NHS: REAL LIFE TRAUMA
27-10-2007
The Stirrer has hosted a vigorous debate about whether Birmingham's Selly Oak Hospital is the most suitable place to treat soldiers injured in conflicts abroad. But Simon Gray wants to know when the process is going to start working the other way.
"Helping Wounded Soldiers Defy The Odds" ran the headline on a story I read this week (see BBC link here )
To save you reading all of it, I've picked out the choice bit.
"More British servicemen were seriously injured in Afghanistan in the
first nine months of 2007 than in the whole of the rest of the present
conflict.
"Grim as that fact is, many of those so-called 'catastrophic'
wounds would have been fatal in previous wars.
"Indeed, military medicine has come so far that Professor Tim Hodgetts believes the chances of a soldier surviving can be greater than a civilian with similar injuries".
The article then goes on to list some of the specifics of how soldiers
are at an advantage to civilians when it comes to severe trauma
injuries:
Prof Hodgetts says the military has a 'sophisticated trauma
system' that puts field hospitals like that in Camp Bastion in
Afghanistan "ahead of the National Health Service" when it comes to
dealing with casualties.
He himself helped develop a dressing containing crushed prawn
shells which can stop bleeding from the aorta - the body's main artery
- in just two and a half minutes.
Army doctors have also mastered the technique of 'intra-osseous
access', injecting drugs or vital fluids into bones when access to a
vein is impossible due to massive injury.

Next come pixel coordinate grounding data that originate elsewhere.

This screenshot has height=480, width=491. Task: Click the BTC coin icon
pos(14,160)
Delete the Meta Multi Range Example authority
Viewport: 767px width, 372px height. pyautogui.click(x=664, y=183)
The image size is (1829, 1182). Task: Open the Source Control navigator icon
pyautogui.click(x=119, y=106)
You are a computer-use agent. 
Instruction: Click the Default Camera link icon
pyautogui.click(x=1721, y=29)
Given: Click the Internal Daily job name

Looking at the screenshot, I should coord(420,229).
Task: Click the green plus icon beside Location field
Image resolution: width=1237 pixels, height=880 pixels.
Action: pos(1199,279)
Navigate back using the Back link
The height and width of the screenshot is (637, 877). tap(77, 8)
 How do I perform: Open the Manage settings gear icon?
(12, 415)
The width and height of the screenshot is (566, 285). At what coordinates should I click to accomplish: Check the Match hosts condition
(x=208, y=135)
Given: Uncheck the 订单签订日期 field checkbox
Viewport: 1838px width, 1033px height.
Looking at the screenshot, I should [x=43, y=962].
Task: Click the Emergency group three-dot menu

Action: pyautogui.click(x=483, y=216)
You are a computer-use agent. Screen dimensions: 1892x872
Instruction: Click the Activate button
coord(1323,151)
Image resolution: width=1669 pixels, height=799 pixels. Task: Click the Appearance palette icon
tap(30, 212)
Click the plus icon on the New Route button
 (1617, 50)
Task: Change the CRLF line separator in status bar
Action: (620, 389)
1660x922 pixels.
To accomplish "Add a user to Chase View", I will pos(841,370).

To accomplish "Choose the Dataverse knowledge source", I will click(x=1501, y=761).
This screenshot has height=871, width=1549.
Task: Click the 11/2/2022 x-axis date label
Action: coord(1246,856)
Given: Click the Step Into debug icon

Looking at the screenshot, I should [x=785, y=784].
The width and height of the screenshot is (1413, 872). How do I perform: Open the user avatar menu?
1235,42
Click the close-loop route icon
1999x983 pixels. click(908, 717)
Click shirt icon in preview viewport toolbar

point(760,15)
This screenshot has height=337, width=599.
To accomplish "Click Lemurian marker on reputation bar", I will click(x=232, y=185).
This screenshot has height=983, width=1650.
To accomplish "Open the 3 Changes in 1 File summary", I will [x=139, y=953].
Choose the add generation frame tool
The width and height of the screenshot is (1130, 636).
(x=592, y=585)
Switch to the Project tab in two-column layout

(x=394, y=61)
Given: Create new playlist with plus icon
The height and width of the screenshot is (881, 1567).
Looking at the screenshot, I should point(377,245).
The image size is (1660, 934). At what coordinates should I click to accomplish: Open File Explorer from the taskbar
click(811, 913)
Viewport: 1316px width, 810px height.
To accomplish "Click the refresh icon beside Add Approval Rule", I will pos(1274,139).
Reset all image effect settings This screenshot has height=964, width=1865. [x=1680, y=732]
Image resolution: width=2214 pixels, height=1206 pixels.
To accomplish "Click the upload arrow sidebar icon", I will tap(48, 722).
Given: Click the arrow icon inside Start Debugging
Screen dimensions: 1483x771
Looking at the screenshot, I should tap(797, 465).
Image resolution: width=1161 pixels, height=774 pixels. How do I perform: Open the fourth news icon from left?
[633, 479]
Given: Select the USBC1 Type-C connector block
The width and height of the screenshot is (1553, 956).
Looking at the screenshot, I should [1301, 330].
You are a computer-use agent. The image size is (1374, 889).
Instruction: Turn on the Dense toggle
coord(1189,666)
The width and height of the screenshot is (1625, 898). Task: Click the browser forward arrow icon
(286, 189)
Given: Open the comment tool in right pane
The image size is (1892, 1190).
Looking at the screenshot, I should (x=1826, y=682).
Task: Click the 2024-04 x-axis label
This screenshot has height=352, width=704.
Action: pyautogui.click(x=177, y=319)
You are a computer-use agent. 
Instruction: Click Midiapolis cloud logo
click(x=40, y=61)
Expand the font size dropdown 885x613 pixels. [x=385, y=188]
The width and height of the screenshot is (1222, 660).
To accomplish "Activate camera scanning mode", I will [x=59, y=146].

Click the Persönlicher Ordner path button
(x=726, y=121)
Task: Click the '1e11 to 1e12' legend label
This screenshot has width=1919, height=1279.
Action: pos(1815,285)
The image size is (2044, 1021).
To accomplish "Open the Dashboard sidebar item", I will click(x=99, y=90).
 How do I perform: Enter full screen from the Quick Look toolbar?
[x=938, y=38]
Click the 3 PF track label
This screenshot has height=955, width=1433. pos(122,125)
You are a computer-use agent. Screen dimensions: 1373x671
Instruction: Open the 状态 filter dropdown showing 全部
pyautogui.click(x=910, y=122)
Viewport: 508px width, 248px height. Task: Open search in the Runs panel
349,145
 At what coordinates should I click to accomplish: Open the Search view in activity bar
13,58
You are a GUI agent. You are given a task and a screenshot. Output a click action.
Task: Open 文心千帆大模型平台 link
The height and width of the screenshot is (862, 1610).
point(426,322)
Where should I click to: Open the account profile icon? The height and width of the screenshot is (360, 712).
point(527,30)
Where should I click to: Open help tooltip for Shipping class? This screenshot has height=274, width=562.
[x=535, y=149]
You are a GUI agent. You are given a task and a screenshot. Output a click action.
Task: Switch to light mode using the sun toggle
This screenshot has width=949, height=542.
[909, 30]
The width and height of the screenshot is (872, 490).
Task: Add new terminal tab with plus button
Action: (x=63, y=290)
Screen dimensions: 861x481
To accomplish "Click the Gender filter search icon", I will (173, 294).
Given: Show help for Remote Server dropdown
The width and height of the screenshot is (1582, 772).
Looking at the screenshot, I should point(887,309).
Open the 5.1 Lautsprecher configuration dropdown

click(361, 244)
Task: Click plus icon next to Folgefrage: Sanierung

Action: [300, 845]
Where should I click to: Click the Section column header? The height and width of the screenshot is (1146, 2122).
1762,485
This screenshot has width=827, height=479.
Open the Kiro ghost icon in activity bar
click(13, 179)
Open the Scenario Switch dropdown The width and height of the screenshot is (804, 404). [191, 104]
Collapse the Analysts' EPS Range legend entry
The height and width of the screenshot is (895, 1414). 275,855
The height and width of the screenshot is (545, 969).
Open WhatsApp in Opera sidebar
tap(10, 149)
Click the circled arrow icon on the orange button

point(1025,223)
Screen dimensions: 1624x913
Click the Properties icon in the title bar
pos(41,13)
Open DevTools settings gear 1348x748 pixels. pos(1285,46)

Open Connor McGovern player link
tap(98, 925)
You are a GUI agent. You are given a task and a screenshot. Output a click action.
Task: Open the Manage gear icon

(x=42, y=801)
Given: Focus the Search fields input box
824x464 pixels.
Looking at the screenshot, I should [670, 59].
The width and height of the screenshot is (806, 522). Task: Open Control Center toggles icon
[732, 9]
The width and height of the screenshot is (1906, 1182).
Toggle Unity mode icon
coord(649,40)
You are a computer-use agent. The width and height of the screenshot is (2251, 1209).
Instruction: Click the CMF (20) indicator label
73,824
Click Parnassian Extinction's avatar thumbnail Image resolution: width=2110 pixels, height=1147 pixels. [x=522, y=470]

Now, whilst by no means begrudging the advanced healthcare which
soldiers on active service have access to, the question has to be
asked....what about the rest of us?
Where is the special dressing which can stop arterial bleeding in 2
and a half minutes in the National Health Service at large?
Why do our civilian paramedics apparently not have access to such
simple life-saving techniques and equipment?
Are civilians second class when it comes to severe trauma?